> YOUR TASK:
Nothing in the records may be altered. Repeat them in full.

> EXTRACTED ENTRIES:
- - -

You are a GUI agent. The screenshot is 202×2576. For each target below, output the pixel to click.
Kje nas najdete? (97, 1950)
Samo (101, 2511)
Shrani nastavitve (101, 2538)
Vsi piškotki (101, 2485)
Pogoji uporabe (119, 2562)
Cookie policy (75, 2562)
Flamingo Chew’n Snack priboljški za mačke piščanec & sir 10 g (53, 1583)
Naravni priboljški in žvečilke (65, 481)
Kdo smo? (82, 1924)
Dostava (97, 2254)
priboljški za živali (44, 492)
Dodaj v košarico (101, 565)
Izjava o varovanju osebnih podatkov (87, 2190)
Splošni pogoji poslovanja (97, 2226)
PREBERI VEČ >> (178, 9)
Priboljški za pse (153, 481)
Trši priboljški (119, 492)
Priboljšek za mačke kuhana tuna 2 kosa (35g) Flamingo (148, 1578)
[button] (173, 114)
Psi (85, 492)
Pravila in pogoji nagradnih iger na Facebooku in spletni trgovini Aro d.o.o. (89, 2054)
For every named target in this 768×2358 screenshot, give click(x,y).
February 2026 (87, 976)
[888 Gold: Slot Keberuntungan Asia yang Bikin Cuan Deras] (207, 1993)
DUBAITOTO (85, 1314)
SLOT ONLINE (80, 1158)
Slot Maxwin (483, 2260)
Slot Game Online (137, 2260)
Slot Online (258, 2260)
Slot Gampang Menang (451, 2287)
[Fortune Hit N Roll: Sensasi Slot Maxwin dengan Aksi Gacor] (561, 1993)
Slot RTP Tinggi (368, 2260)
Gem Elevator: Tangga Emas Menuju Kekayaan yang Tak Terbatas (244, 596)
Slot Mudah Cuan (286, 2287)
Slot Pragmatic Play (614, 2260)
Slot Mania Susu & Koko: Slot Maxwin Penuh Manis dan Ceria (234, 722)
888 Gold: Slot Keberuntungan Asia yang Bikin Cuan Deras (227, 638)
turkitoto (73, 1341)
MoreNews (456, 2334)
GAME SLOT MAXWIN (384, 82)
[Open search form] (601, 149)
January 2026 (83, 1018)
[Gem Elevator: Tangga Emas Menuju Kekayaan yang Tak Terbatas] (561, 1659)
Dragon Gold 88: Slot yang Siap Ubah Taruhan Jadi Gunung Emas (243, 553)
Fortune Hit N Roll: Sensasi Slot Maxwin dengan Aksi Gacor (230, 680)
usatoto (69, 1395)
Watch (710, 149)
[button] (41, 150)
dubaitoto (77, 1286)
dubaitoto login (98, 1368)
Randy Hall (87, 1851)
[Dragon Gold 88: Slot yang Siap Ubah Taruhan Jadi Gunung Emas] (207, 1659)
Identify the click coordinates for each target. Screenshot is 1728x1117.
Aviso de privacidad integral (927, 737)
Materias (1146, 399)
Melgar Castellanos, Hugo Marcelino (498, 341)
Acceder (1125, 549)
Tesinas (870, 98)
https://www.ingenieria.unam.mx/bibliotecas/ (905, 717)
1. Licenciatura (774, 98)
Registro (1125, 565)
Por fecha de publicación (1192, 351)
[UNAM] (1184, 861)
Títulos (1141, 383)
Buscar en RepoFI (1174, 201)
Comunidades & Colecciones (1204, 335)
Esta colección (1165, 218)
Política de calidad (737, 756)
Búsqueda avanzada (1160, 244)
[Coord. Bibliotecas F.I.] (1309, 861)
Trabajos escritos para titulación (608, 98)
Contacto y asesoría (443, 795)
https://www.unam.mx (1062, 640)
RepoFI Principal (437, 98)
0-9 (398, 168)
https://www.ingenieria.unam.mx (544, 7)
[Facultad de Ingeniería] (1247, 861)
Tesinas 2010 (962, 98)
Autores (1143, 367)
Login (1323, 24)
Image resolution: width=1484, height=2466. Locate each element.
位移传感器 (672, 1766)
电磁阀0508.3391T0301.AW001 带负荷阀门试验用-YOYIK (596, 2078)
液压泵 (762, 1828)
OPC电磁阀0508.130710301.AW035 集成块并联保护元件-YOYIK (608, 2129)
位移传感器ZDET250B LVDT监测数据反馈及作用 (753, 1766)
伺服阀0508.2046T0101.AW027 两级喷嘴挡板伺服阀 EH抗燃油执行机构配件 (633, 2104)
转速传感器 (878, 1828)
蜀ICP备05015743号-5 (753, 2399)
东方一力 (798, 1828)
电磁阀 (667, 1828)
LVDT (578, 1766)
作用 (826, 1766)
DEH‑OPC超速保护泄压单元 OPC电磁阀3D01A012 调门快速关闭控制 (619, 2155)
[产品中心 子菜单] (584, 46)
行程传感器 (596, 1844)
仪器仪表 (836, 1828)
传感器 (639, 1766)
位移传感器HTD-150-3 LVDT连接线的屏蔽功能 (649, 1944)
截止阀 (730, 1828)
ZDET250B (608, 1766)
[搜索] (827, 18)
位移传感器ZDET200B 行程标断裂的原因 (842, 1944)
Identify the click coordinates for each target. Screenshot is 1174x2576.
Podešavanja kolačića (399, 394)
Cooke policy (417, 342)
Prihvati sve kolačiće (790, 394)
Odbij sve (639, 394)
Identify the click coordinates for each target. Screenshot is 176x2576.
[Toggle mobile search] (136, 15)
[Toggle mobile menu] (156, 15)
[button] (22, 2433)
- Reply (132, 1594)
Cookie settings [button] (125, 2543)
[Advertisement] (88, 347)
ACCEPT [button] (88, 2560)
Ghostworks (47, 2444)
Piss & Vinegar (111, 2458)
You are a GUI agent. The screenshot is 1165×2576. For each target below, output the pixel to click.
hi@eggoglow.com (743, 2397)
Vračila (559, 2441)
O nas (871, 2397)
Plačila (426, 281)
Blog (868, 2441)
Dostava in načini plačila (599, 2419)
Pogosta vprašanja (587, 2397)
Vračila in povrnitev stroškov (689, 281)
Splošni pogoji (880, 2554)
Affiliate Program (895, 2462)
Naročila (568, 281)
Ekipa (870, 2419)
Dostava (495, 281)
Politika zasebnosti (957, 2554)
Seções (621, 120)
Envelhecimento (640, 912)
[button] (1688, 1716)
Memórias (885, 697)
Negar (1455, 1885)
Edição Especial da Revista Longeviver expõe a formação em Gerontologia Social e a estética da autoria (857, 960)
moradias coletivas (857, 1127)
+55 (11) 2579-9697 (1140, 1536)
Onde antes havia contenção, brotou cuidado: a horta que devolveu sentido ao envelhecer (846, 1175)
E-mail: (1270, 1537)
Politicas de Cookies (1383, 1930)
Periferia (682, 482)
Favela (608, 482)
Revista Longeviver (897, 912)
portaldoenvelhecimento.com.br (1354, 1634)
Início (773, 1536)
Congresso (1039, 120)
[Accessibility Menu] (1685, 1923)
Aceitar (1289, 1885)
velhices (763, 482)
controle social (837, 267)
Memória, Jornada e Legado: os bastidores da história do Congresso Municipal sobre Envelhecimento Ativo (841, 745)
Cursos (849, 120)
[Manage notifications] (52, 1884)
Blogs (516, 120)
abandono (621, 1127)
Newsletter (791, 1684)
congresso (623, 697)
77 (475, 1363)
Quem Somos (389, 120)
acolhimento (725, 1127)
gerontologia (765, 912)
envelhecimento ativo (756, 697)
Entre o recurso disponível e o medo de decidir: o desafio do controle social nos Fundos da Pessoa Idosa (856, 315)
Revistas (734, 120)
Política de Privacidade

- - -

> RESPONSE TO THE EXERCISE:
You are a GUI agent. The screenshot is 202×2576. For each target below, output the pixel to click.
Kje nas najdete? (97, 1950)
Samo (101, 2511)
Shrani nastavitve (101, 2538)
Vsi piškotki (101, 2485)
Pogoji uporabe (119, 2562)
Cookie policy (75, 2562)
Flamingo Chew’n Snack priboljški za mačke piščanec & sir 10 g (53, 1583)
Naravni priboljški in žvečilke (65, 481)
Kdo smo? (82, 1924)
Dostava (97, 2254)
priboljški za živali (44, 492)
Dodaj v košarico (101, 565)
Izjava o varovanju osebnih podatkov (87, 2190)
Splošni pogoji poslovanja (97, 2226)
PREBERI VEČ >> (178, 9)
Priboljški za pse (153, 481)
Trši priboljški (119, 492)
Priboljšek za mačke kuhana tuna 2 kosa (35g) Flamingo (148, 1578)
[button] (173, 114)
Psi (85, 492)
Pravila in pogoji nagradnih iger na Facebooku in spletni trgovini Aro d.o.o. (89, 2054)
For every named target in this 768×2358 screenshot, give click(x,y).
February 2026 (87, 976)
[888 Gold: Slot Keberuntungan Asia yang Bikin Cuan Deras] (207, 1993)
DUBAITOTO (85, 1314)
SLOT ONLINE (80, 1158)
Slot Maxwin (483, 2260)
Slot Game Online (137, 2260)
Slot Online (258, 2260)
Slot Gampang Menang (451, 2287)
[Fortune Hit N Roll: Sensasi Slot Maxwin dengan Aksi Gacor] (561, 1993)
Slot RTP Tinggi (368, 2260)
Gem Elevator: Tangga Emas Menuju Kekayaan yang Tak Terbatas (244, 596)
Slot Mudah Cuan (286, 2287)
Slot Pragmatic Play (614, 2260)
Slot Mania Susu & Koko: Slot Maxwin Penuh Manis dan Ceria (234, 722)
888 Gold: Slot Keberuntungan Asia yang Bikin Cuan Deras (227, 638)
turkitoto (73, 1341)
MoreNews (456, 2334)
GAME SLOT MAXWIN (384, 82)
[Open search form] (601, 149)
January 2026 (83, 1018)
[Gem Elevator: Tangga Emas Menuju Kekayaan yang Tak Terbatas] (561, 1659)
Dragon Gold 88: Slot yang Siap Ubah Taruhan Jadi Gunung Emas (243, 553)
Fortune Hit N Roll: Sensasi Slot Maxwin dengan Aksi Gacor (230, 680)
usatoto (69, 1395)
Watch (710, 149)
[button] (41, 150)
dubaitoto (77, 1286)
dubaitoto login (98, 1368)
Randy Hall (87, 1851)
[Dragon Gold 88: Slot yang Siap Ubah Taruhan Jadi Gunung Emas] (207, 1659)
Identify the click coordinates for each target. Screenshot is 1728x1117.
Aviso de privacidad integral (927, 737)
Materias (1146, 399)
Melgar Castellanos, Hugo Marcelino (498, 341)
Acceder (1125, 549)
Tesinas (870, 98)
https://www.ingenieria.unam.mx/bibliotecas/ (905, 717)
1. Licenciatura (774, 98)
Registro (1125, 565)
Por fecha de publicación (1192, 351)
[UNAM] (1184, 861)
Títulos (1141, 383)
Buscar en RepoFI (1174, 201)
Comunidades & Colecciones (1204, 335)
Esta colección (1165, 218)
Política de calidad (737, 756)
Búsqueda avanzada (1160, 244)
[Coord. Bibliotecas F.I.] (1309, 861)
Trabajos escritos para titulación (608, 98)
Contacto y asesoría (443, 795)
https://www.unam.mx (1062, 640)
RepoFI Principal (437, 98)
0-9 (398, 168)
https://www.ingenieria.unam.mx (544, 7)
[Facultad de Ingeniería] (1247, 861)
Tesinas 2010 (962, 98)
Autores (1143, 367)
Login (1323, 24)
Image resolution: width=1484, height=2466. Locate each element.
位移传感器 (672, 1766)
电磁阀0508.3391T0301.AW001 带负荷阀门试验用-YOYIK (596, 2078)
液压泵 (762, 1828)
OPC电磁阀0508.130710301.AW035 集成块并联保护元件-YOYIK (608, 2129)
位移传感器ZDET250B LVDT监测数据反馈及作用 (753, 1766)
伺服阀0508.2046T0101.AW027 两级喷嘴挡板伺服阀 EH抗燃油执行机构配件 (633, 2104)
转速传感器 (878, 1828)
蜀ICP备05015743号-5 (753, 2399)
东方一力 (798, 1828)
电磁阀 (667, 1828)
LVDT (578, 1766)
作用 (826, 1766)
DEH‑OPC超速保护泄压单元 OPC电磁阀3D01A012 调门快速关闭控制 (619, 2155)
[产品中心 子菜单] (584, 46)
行程传感器 (596, 1844)
仪器仪表 (836, 1828)
传感器 (639, 1766)
位移传感器HTD-150-3 LVDT连接线的屏蔽功能 (649, 1944)
截止阀 (730, 1828)
ZDET250B (608, 1766)
[搜索] (827, 18)
位移传感器ZDET200B 行程标断裂的原因 (842, 1944)
Identify the click coordinates for each target. Screenshot is 1174x2576.
Podešavanja kolačića (399, 394)
Cooke policy (417, 342)
Prihvati sve kolačiće (790, 394)
Odbij sve (639, 394)
Identify the click coordinates for each target. Screenshot is 176x2576.
[Toggle mobile search] (136, 15)
[Toggle mobile menu] (156, 15)
[button] (22, 2433)
- Reply (132, 1594)
Cookie settings [button] (125, 2543)
[Advertisement] (88, 347)
ACCEPT [button] (88, 2560)
Ghostworks (47, 2444)
Piss & Vinegar (111, 2458)
You are a GUI agent. The screenshot is 1165×2576. For each target below, output the pixel to click.
hi@eggoglow.com (743, 2397)
Vračila (559, 2441)
O nas (871, 2397)
Plačila (426, 281)
Blog (868, 2441)
Dostava in načini plačila (599, 2419)
Pogosta vprašanja (587, 2397)
Vračila in povrnitev stroškov (689, 281)
Splošni pogoji (880, 2554)
Affiliate Program (895, 2462)
Naročila (568, 281)
Ekipa (870, 2419)
Dostava (495, 281)
Politika zasebnosti (957, 2554)
Seções (621, 120)
Envelhecimento (640, 912)
[button] (1688, 1716)
Memórias (885, 697)
Negar (1455, 1885)
Edição Especial da Revista Longeviver expõe a formação em Gerontologia Social e a estética da autoria (857, 960)
moradias coletivas (857, 1127)
+55 (11) 2579-9697 (1140, 1536)
Onde antes havia contenção, brotou cuidado: a horta que devolveu sentido ao envelhecer (846, 1175)
E-mail: (1270, 1537)
Politicas de Cookies (1383, 1930)
Periferia (682, 482)
Favela (608, 482)
Revista Longeviver (897, 912)
portaldoenvelhecimento.com.br (1354, 1634)
Início (773, 1536)
Congresso (1039, 120)
[Accessibility Menu] (1685, 1923)
Aceitar (1289, 1885)
velhices (763, 482)
controle social (837, 267)
Memória, Jornada e Legado: os bastidores da história do Congresso Municipal sobre Envelhecimento Ativo (841, 745)
Cursos (849, 120)
[Manage notifications] (52, 1884)
Blogs (516, 120)
abandono (621, 1127)
Newsletter (791, 1684)
congresso (623, 697)
77 (475, 1363)
Quem Somos (389, 120)
acolhimento (725, 1127)
gerontologia (765, 912)
envelhecimento ativo (756, 697)
Entre o recurso disponível e o medo de decidir: o desafio do controle social nos Fundos da Pessoa Idosa (856, 315)
Revistas (734, 120)
Política de Privacidade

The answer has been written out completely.